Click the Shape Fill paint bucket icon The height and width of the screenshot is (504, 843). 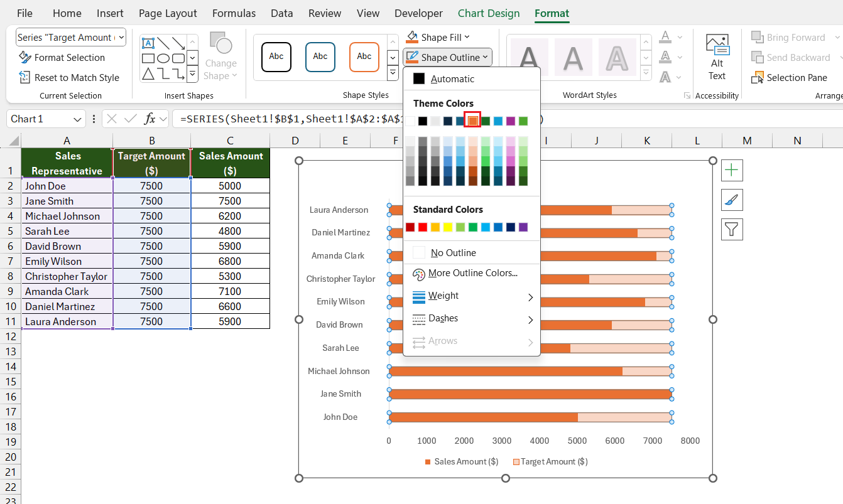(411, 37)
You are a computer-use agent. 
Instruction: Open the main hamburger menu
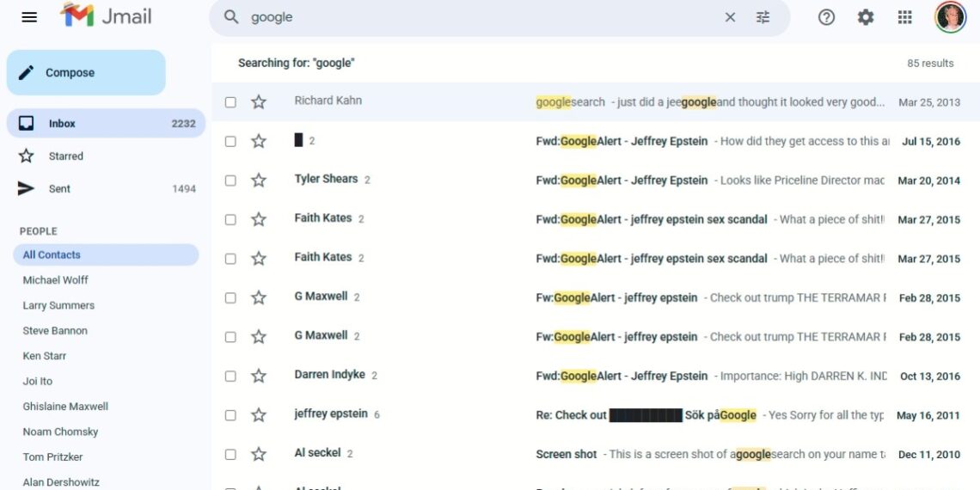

* * *

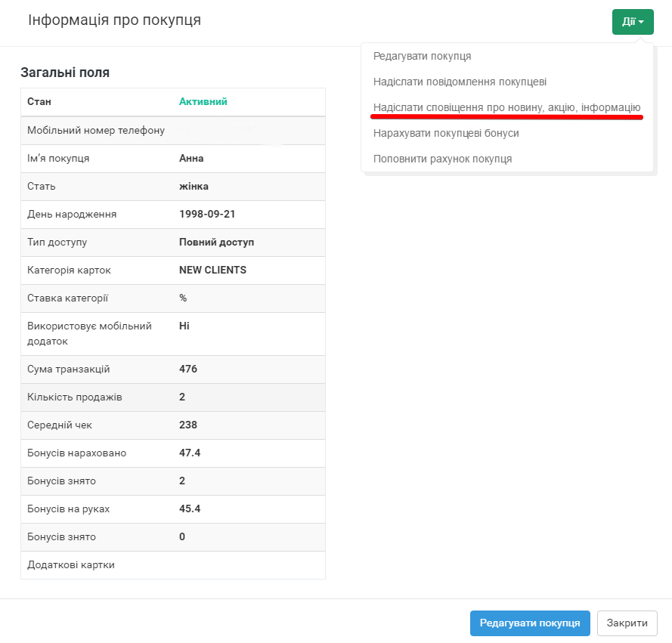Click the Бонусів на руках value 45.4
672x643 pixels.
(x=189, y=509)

• _PROBLEM DESCRIPTION_
Give back exactly the lines above starting at the line where "You are a computer-use agent." appears and ending at the line where "Instruction: Open the main hamburger menu" appears, both included, with no other lines.

• _REPLY_
You are a computer-use agent. 
Instruction: Open the main hamburger menu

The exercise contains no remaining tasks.